***** DATA EXTRACT *****
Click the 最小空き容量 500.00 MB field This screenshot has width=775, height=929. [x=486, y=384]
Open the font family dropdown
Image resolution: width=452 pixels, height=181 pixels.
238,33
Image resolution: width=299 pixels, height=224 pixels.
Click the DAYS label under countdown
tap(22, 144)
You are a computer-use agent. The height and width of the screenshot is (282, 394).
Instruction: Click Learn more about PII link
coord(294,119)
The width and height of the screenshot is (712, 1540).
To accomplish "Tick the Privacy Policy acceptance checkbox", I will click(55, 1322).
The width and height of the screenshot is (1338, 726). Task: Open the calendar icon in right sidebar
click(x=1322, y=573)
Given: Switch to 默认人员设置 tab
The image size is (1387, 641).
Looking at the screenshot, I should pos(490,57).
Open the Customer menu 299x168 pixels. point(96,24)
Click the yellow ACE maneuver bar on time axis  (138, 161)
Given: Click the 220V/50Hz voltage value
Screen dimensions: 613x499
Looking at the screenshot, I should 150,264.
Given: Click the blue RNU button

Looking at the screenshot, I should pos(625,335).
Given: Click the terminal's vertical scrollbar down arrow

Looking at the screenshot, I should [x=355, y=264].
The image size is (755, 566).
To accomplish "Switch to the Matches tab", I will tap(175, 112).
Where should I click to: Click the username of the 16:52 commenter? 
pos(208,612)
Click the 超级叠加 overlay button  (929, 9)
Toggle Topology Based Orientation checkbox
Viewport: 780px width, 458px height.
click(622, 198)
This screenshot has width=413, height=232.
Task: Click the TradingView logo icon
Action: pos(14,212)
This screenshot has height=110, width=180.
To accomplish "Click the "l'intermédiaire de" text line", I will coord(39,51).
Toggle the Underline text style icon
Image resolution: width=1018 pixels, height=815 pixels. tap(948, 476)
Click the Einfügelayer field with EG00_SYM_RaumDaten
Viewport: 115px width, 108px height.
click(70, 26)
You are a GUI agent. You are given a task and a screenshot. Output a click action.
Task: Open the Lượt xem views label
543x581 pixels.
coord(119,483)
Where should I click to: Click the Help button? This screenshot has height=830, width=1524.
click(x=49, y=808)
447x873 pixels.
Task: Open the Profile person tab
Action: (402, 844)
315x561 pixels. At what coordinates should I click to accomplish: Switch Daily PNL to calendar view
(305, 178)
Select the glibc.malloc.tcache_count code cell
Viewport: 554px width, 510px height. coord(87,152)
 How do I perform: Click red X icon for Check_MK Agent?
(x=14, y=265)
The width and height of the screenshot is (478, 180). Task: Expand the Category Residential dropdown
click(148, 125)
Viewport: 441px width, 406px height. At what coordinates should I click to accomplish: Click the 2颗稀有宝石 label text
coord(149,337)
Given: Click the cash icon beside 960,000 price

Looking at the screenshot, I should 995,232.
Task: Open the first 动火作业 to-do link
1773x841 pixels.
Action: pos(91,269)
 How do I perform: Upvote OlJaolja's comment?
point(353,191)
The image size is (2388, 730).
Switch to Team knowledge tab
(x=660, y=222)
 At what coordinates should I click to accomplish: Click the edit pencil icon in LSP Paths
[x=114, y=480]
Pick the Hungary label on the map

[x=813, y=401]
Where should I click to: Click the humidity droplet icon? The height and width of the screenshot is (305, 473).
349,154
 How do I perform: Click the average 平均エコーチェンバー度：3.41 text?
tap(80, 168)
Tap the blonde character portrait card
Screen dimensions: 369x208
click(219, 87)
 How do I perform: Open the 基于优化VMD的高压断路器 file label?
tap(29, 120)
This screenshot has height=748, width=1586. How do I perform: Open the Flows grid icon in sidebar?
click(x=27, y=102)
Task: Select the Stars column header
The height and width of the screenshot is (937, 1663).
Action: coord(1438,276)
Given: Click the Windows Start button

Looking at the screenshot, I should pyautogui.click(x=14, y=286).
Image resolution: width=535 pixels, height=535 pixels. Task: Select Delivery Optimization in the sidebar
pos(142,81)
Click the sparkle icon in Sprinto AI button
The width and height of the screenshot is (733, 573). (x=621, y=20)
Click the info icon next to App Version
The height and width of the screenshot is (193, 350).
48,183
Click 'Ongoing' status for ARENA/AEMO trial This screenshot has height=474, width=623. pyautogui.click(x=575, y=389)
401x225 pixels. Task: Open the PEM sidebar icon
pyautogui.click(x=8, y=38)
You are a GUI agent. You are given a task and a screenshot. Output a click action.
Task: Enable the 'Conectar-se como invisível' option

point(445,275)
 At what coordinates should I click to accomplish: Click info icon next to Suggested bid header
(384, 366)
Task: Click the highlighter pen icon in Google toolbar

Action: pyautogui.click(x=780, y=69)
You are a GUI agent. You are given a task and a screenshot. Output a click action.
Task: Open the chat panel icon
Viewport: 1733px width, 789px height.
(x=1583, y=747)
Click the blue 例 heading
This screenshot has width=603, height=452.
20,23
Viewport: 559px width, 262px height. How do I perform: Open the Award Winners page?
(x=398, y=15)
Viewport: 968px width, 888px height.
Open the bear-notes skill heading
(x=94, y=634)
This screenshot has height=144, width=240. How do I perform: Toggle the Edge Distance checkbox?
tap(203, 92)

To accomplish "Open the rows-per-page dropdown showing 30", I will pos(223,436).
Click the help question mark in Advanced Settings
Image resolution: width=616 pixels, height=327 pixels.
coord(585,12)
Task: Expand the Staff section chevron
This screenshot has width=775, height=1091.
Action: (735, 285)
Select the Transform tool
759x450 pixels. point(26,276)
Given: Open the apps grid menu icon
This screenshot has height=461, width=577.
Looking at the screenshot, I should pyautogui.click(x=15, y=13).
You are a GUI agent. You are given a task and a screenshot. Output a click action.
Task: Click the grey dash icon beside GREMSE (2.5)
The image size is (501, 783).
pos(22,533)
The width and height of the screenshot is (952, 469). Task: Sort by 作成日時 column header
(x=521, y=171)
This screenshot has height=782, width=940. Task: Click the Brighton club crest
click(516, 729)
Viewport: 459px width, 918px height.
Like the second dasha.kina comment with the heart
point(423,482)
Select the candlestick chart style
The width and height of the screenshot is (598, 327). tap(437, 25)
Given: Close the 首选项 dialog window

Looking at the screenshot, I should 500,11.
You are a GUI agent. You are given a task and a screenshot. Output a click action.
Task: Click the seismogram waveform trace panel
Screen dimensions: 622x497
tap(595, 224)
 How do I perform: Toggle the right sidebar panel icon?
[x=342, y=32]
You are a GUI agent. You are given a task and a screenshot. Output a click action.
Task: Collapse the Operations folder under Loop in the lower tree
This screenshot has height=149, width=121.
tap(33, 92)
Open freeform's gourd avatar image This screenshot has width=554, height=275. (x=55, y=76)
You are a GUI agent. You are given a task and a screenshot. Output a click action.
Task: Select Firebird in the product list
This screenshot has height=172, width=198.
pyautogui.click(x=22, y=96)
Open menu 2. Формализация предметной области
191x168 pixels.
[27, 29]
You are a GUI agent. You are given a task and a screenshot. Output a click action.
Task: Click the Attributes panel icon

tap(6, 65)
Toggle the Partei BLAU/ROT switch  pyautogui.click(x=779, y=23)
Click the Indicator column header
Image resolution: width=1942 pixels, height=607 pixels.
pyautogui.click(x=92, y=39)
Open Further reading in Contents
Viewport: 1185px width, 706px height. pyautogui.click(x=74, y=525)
*****
WHAT THIS TASK INVOLVES: Please write out, exactly as they appear, only the lines from the one holding "Open menu 2. Формализация предметной области" through the end of the data.

WORKED SOLUTION:
Open menu 2. Формализация предметной области
191x168 pixels.
[27, 29]
You are a GUI agent. You are given a task and a screenshot. Output a click action.
Task: Click the Attributes panel icon

tap(6, 65)
Toggle the Partei BLAU/ROT switch  pyautogui.click(x=779, y=23)
Click the Indicator column header
Image resolution: width=1942 pixels, height=607 pixels.
pyautogui.click(x=92, y=39)
Open Further reading in Contents
Viewport: 1185px width, 706px height. pyautogui.click(x=74, y=525)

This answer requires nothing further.